Ultimately, whether the regime is called intensive, free-range, barn, slow-grow, organic or Freedom Foods (where, incidentally, the animals may not even be free range), all farming involves animals suffering, disease and high levels of early mortality. Those animals who survive the growing process will face a premature death in the killing factories. The only way to eliminate cruelty is to stop eating animals.
Health
There is now a huge and growing body of evidence to show that a balanced, varied, plant-based diet is ideal for optimum health.
Many debilitating diseases and certain types of cancer are caused or aggravated by a meat-based diet. According to the American Dietetic Association, vegetarians have reduced risk of a number of chronic diseases, including obesity, coronary artery disease, hypertension, type 2 diabetes, prostate and colon cancer.
I didn't know that!
- Oily fish is not the only source of omega-3 fats. Green vegetables, seeds, nuts, beans and their oils - especially linseeds (flax), soya oil, rapeseed oil and walnuts - are all rich in essential omega-3 fats and they do not contain mercury and other pollutants from the contaminated seas that are often found in fish flesh.
- Most people in the Western world eat around twice as much protein as they actually need. Excessive protein consumption can lead to a number of serious health problems including osteoporosis.
Planet
Animal farming uses much more land, energy and water and has a far bigger effect on climate change than plant-based agriculture. The less we rely on animal products, the better our chances of living a low-carbon lifestyle and protecting the planet.
- Animal farming is responsible for 18 per cent of all global greenhouse gas emissions - more than road and air travel combined.
- It takes 900 litres of water to produce 1kg of wheat compared with 100,000 litres to produce 1kg of beef.

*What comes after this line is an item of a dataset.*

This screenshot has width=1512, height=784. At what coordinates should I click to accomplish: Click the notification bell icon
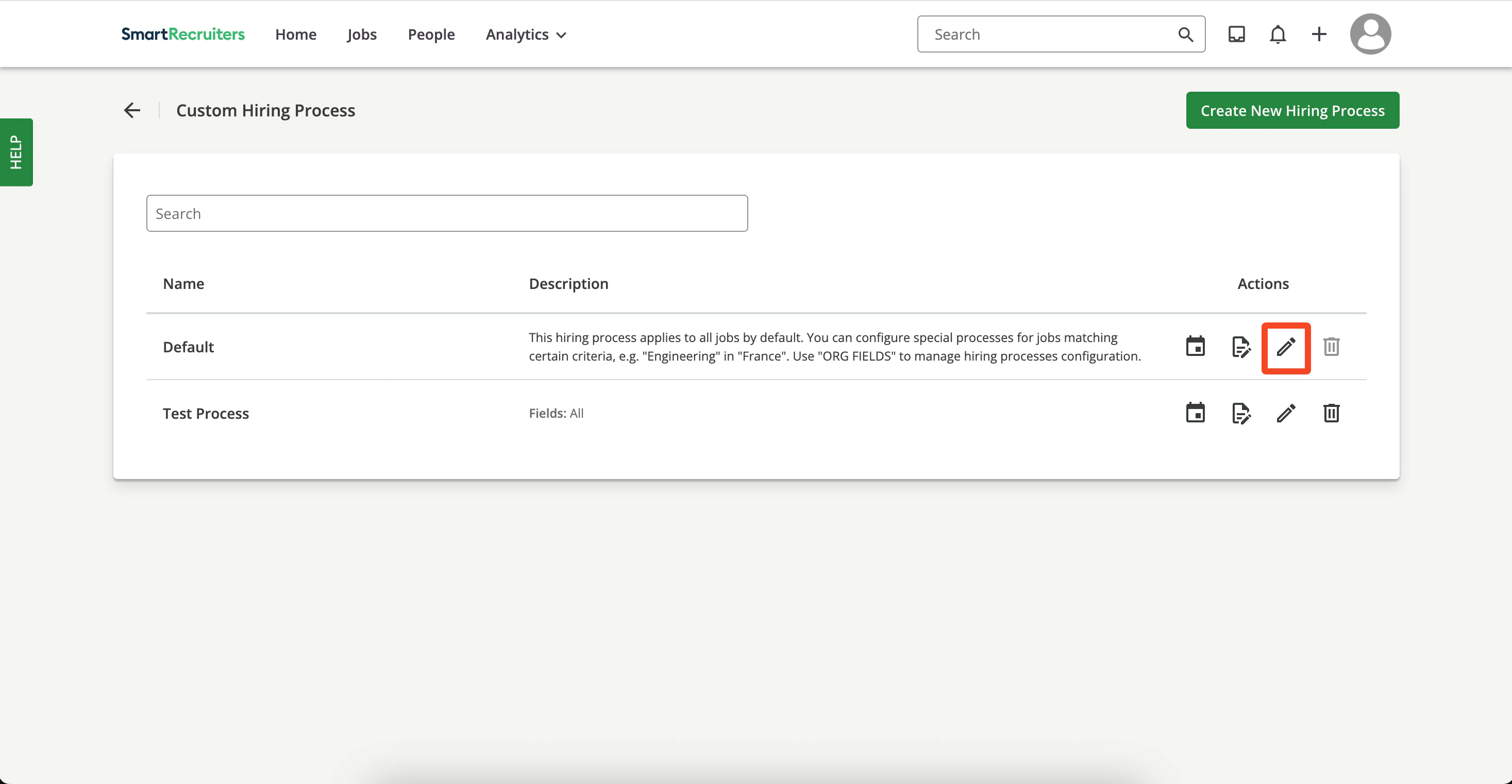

- Seventy per cent of all agricultural land in Britain is used as pasture or for growing animal feed.
Feed the world
One in three people worldwide go hungry and yet half the global food harvest is fed to farmed animals. This includes more than 75% of soya products. Up to ten times as many people could be fed if agricultural resources (land, water, energy) are devoted to feeding people direct instead of passing protein through farmed animals first. The most influential report on the subject, written by the lead United Nations agency, declared that livestock around the world consume far more human edible protein than they produce. Putting animal products at the centre of food policy diminishes our ability to feed the world's human population.